Шифкин внезапно остановился и повернул назад, в направлении гавани.

– Куда? Что ты еще намерен выкинуть? – обеспокоенно спросил Мид.

– Я вернусь примерно через час. У меня есть небольшое поручение, которое я должен выполнить в госпитале.

– Не ввязывайся больше в неприятности, – предупредил его Мид. – Это тебе не Европейский театр военных действий. Здесь Тихий океан.

– Я начинаю понимать это.

– Вот что я скажу тебе, Шиф! – бросил вслед ему Рэндолл, даже не скрывая злобной усмешки. – Не лучше ли тебе направиться завтра рысцой к Мессенджейлу, чтобы принести ему свои извинения? Ты можешь объяснить это тем, что после пребывании в боевой обстановке у тебя сдали нервы. Скажи ему, что ты потерял голову после приступа тропической лихорадки и не сознавал, что делаешь.

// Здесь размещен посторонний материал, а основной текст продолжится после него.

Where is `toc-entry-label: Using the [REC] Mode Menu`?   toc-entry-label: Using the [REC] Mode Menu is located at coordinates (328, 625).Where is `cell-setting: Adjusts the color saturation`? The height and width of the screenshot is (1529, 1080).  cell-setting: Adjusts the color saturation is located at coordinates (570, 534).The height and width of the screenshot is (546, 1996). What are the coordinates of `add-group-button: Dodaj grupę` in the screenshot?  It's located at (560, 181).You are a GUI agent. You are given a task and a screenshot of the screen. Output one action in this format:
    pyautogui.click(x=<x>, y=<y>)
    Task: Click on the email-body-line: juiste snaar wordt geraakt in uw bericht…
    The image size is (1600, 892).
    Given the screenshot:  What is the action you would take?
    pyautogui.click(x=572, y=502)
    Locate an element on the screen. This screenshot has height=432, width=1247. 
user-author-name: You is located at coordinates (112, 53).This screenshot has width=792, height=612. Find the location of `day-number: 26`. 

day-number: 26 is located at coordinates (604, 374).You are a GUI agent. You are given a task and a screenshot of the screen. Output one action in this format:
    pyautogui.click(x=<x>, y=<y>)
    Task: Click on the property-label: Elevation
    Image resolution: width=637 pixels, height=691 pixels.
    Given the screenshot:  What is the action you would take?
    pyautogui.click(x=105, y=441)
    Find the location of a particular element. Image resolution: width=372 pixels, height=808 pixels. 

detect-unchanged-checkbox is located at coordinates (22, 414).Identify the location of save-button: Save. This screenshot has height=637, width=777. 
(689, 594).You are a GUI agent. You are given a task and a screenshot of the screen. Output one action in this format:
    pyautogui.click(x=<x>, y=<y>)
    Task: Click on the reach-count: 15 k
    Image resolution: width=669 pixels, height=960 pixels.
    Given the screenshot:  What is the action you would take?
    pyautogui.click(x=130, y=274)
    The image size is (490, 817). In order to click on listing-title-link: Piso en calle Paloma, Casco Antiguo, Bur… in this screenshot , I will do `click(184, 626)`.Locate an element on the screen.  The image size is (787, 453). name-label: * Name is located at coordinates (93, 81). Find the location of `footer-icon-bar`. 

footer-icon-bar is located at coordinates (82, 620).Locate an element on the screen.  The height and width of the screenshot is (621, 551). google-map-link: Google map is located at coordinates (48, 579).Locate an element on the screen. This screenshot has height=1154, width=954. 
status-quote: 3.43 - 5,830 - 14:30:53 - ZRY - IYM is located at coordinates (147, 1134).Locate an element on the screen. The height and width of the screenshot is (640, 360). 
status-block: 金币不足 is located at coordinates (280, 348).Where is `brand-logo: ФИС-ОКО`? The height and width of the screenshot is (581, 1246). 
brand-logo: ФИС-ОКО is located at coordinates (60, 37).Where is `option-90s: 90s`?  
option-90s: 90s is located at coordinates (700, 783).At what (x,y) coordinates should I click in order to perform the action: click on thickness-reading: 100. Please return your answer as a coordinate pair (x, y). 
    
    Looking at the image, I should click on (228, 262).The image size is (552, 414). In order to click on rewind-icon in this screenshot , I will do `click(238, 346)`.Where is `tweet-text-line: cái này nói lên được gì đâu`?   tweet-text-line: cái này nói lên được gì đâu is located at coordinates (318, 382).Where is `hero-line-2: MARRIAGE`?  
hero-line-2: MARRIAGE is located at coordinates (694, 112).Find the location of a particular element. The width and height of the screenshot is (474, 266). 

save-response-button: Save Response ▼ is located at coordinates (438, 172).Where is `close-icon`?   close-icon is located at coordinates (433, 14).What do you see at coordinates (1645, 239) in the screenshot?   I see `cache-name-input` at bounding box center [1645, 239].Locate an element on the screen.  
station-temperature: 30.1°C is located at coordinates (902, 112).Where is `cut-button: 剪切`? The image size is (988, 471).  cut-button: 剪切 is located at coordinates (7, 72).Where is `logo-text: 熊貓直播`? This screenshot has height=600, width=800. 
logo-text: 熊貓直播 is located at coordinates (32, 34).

– Великолепная идея! – Шифкин обернулся и посмотрел на обоих собеседников, которые в замешательстве удивленно уставились на него. – Возможно, приступ тропической лихорадки как раз сейчас-то и начинается.

* * *

– Вот это штопка предстоит! – сердито проворчал доктор Тервиллигер, осматривая своими выпуклыми глазами покрытые струпьями сочащиеся раны. – Ничего, ничего. Вы крепкий шельмец, Дэмон. Даже несмотря на то что являетесь чемпионом мира среди проклятых богом дураков. – Он взял зонд, похожий на миниатюрное копье с крошечной булавой на рабочем конце, и снова склонился над Дэмоном. – Три дырки! Этот японец либо был очень метким стрелком, в чем я склонен усомниться, либо он должен был находиться не более чем в десяти футах, когда решил отправить вас на тот свет.